• WHAT THIS TASK INVOLVES:
Copy the rows below from the beginning through the line that contains "I will point(1820,115).", with no changes.

Records from a data source:

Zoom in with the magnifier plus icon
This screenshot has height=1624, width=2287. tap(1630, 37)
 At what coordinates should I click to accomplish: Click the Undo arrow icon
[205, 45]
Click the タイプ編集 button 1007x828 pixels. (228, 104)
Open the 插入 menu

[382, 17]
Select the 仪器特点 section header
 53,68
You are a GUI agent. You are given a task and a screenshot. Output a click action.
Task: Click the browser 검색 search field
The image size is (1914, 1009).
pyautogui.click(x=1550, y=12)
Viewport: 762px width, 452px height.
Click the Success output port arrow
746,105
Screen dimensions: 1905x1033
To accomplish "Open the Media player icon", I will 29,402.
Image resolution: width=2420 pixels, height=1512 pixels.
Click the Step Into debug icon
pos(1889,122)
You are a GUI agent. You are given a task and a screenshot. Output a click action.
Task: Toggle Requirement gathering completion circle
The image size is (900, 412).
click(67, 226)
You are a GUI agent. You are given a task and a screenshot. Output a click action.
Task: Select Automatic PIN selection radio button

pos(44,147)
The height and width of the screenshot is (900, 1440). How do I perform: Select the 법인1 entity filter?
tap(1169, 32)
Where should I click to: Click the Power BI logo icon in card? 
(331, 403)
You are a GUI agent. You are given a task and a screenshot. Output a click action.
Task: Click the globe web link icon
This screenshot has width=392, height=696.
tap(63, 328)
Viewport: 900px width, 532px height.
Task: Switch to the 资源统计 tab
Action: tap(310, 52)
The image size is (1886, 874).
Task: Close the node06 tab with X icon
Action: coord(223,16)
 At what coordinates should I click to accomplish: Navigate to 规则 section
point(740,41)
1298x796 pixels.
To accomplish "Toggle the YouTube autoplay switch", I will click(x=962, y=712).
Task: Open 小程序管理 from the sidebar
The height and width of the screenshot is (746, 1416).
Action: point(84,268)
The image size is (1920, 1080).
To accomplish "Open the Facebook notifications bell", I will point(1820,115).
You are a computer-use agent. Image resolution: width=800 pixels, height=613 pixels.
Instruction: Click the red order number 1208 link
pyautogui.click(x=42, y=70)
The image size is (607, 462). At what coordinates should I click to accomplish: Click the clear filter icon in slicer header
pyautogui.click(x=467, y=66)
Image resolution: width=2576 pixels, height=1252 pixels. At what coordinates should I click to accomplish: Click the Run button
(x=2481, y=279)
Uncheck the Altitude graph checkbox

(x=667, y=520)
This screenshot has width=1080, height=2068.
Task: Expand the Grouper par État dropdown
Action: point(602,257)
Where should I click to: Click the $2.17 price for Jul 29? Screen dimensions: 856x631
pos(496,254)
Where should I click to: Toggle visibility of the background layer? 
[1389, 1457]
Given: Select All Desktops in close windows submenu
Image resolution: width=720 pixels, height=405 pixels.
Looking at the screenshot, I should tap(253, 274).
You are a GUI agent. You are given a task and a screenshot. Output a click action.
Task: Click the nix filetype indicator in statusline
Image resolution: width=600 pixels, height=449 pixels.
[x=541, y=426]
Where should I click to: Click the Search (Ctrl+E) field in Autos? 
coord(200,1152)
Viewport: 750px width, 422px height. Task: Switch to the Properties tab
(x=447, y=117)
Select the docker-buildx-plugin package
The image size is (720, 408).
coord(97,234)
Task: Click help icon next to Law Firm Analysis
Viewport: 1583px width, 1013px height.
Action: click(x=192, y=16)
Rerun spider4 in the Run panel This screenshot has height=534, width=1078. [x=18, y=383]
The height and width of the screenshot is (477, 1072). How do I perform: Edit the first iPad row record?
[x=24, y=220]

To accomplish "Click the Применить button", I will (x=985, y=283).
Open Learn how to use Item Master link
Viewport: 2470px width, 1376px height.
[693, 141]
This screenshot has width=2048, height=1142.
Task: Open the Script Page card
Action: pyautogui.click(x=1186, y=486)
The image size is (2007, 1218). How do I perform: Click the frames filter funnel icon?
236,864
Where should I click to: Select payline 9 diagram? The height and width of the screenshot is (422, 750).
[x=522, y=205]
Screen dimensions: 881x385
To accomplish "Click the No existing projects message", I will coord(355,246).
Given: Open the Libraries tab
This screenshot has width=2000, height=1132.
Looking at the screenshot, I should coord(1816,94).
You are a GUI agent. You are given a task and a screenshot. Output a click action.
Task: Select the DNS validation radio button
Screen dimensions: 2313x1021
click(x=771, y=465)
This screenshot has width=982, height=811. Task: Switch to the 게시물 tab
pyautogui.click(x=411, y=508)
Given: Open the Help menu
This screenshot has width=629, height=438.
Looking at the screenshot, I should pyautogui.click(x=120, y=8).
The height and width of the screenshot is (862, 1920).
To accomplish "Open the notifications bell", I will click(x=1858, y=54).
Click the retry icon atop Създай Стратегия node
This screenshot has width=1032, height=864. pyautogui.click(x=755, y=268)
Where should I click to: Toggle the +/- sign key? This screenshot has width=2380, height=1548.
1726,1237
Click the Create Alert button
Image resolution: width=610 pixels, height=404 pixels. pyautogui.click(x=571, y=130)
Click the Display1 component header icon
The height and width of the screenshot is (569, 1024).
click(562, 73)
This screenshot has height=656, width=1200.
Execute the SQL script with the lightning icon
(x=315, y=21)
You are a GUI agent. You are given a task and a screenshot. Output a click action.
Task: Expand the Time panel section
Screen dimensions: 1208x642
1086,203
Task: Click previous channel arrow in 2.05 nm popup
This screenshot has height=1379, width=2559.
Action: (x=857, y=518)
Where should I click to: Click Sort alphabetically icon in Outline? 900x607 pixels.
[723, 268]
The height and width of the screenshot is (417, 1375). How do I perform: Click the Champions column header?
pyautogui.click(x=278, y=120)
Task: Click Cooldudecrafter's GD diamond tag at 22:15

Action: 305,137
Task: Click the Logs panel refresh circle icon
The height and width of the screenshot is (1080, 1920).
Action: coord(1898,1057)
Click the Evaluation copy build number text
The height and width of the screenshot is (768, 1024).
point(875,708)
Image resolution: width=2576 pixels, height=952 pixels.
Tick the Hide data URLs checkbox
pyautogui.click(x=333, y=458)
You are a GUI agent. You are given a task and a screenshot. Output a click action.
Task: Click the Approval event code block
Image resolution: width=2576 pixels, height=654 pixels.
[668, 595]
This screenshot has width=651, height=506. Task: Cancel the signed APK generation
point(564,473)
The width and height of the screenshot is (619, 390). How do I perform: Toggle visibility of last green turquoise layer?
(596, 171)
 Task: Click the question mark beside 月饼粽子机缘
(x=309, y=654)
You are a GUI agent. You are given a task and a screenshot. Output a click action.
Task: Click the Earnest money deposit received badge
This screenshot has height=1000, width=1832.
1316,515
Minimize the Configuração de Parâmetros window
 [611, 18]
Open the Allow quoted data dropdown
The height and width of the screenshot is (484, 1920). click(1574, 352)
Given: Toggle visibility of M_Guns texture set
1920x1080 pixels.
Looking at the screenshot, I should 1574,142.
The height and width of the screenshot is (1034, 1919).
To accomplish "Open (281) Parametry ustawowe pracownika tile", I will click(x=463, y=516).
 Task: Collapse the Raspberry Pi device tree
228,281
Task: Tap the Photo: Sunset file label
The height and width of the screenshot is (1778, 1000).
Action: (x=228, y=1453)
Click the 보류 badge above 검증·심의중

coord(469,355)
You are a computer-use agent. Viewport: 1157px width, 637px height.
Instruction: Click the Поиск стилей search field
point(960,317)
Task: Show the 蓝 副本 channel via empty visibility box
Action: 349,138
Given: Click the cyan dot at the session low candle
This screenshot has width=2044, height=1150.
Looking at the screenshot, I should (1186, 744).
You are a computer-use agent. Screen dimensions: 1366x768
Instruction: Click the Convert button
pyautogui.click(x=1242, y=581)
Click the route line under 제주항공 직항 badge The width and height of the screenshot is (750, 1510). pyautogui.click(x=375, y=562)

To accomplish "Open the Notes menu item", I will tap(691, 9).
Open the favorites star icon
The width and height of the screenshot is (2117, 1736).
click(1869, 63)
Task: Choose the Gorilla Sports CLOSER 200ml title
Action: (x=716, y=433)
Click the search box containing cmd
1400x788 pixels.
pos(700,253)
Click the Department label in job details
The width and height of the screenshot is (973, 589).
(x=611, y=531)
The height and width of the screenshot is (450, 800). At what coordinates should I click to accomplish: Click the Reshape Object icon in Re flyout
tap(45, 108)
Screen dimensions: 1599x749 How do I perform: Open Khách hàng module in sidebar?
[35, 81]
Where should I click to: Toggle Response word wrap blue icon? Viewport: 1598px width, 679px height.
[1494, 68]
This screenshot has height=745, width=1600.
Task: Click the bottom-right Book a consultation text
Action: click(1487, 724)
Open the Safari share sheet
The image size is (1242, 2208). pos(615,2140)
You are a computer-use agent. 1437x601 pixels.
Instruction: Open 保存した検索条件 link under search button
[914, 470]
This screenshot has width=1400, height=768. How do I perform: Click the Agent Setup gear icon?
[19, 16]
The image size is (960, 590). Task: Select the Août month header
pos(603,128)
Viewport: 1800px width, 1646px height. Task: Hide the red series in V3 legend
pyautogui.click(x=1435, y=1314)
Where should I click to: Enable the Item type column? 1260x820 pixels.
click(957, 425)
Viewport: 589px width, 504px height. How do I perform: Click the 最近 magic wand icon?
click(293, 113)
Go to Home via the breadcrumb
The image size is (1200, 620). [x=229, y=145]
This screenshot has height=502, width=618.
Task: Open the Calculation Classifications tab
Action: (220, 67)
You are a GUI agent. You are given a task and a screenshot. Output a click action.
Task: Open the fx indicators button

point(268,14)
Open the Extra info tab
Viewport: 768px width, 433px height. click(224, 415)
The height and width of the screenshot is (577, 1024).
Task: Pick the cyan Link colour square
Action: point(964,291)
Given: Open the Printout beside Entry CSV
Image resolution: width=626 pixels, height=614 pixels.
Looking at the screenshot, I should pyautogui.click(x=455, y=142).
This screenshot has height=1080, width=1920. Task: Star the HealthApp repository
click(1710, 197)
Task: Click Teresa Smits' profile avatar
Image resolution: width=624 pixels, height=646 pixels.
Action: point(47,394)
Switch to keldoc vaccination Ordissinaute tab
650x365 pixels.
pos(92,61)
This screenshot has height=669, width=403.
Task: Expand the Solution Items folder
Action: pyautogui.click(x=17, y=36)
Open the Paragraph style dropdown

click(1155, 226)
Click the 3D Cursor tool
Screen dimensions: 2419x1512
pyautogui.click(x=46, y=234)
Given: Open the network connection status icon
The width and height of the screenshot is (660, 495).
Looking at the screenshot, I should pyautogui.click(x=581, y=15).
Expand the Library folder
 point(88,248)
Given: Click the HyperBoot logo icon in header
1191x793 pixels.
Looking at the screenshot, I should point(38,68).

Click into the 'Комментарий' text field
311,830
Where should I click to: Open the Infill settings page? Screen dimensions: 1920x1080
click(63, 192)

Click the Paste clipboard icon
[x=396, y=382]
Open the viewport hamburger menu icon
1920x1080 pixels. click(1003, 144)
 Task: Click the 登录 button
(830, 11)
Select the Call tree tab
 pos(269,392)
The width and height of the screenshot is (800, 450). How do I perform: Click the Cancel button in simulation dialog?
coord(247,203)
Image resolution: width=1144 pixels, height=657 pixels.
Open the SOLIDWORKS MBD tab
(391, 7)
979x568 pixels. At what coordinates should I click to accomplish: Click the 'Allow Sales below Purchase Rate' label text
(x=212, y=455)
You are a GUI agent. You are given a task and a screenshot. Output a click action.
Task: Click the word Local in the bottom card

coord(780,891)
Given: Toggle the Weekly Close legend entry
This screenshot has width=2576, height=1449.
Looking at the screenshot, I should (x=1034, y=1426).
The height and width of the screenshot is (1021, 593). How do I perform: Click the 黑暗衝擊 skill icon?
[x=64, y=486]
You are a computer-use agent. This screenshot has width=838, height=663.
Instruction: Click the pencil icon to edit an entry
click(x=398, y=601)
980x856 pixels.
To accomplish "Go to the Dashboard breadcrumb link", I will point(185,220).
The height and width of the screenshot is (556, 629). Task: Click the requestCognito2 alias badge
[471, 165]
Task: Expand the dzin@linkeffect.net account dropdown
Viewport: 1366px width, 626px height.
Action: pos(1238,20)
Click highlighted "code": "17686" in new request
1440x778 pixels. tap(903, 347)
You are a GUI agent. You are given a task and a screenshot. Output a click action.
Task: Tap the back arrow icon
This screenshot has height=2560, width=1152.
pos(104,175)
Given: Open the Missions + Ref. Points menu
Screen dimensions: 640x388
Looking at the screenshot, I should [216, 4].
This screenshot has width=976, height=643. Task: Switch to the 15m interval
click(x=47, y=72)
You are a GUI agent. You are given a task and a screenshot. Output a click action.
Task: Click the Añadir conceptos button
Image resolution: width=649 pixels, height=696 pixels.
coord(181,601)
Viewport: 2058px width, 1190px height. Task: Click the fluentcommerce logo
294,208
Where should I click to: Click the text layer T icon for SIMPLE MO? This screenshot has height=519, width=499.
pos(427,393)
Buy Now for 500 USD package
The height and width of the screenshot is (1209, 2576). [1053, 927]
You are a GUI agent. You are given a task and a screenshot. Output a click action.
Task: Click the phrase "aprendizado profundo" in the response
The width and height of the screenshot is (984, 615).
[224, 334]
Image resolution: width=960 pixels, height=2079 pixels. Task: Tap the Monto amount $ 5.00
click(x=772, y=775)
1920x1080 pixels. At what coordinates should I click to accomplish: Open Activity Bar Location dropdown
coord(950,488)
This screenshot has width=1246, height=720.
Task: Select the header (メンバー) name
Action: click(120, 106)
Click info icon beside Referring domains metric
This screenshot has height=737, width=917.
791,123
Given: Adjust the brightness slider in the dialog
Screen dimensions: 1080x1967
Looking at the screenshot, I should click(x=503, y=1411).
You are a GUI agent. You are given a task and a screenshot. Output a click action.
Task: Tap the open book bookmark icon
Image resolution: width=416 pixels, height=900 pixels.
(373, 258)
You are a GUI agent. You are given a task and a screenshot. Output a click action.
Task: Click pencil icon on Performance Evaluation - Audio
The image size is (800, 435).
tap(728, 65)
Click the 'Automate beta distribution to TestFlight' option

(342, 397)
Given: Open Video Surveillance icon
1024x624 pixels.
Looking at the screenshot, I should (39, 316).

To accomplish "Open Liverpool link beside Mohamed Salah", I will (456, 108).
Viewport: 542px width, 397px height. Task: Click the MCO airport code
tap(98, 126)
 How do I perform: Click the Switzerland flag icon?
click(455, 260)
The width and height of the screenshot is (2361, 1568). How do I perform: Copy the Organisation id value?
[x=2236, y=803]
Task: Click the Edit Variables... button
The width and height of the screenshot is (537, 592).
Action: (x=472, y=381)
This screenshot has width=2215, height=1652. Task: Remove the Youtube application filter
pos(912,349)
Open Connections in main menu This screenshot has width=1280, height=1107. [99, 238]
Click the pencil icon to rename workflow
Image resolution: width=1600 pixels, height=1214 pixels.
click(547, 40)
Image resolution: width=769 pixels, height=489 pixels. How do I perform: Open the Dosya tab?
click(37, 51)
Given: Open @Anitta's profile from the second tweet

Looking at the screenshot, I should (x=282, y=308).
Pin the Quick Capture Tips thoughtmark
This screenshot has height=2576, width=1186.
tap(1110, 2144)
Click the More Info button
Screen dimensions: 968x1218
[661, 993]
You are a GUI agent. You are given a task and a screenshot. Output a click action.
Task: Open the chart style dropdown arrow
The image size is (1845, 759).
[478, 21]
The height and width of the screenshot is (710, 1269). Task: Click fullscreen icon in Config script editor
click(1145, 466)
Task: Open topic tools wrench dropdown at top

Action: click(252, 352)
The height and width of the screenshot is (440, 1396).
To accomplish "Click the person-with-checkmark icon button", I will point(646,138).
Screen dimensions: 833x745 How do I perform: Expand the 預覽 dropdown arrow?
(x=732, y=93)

• REPLY:
Zoom in with the magnifier plus icon
This screenshot has height=1624, width=2287. tap(1630, 37)
 At what coordinates should I click to accomplish: Click the Undo arrow icon
[205, 45]
Click the タイプ編集 button 1007x828 pixels. (228, 104)
Open the 插入 menu

[382, 17]
Select the 仪器特点 section header
 53,68
You are a GUI agent. You are given a task and a screenshot. Output a click action.
Task: Click the browser 검색 search field
The image size is (1914, 1009).
pyautogui.click(x=1550, y=12)
Viewport: 762px width, 452px height.
Click the Success output port arrow
746,105
Screen dimensions: 1905x1033
To accomplish "Open the Media player icon", I will 29,402.
Image resolution: width=2420 pixels, height=1512 pixels.
Click the Step Into debug icon
pos(1889,122)
You are a GUI agent. You are given a task and a screenshot. Output a click action.
Task: Toggle Requirement gathering completion circle
The image size is (900, 412).
click(67, 226)
You are a GUI agent. You are given a task and a screenshot. Output a click action.
Task: Select Automatic PIN selection radio button

pos(44,147)
The height and width of the screenshot is (900, 1440). How do I perform: Select the 법인1 entity filter?
tap(1169, 32)
Where should I click to: Click the Power BI logo icon in card? 
(331, 403)
You are a GUI agent. You are given a task and a screenshot. Output a click action.
Task: Click the globe web link icon
This screenshot has width=392, height=696.
tap(63, 328)
Viewport: 900px width, 532px height.
Task: Switch to the 资源统计 tab
Action: tap(310, 52)
The image size is (1886, 874).
Task: Close the node06 tab with X icon
Action: coord(223,16)
 At what coordinates should I click to accomplish: Navigate to 规则 section
point(740,41)
1298x796 pixels.
To accomplish "Toggle the YouTube autoplay switch", I will click(x=962, y=712).
Task: Open 小程序管理 from the sidebar
The height and width of the screenshot is (746, 1416).
Action: point(84,268)
The image size is (1920, 1080).
To accomplish "Open the Facebook notifications bell", I will point(1820,115).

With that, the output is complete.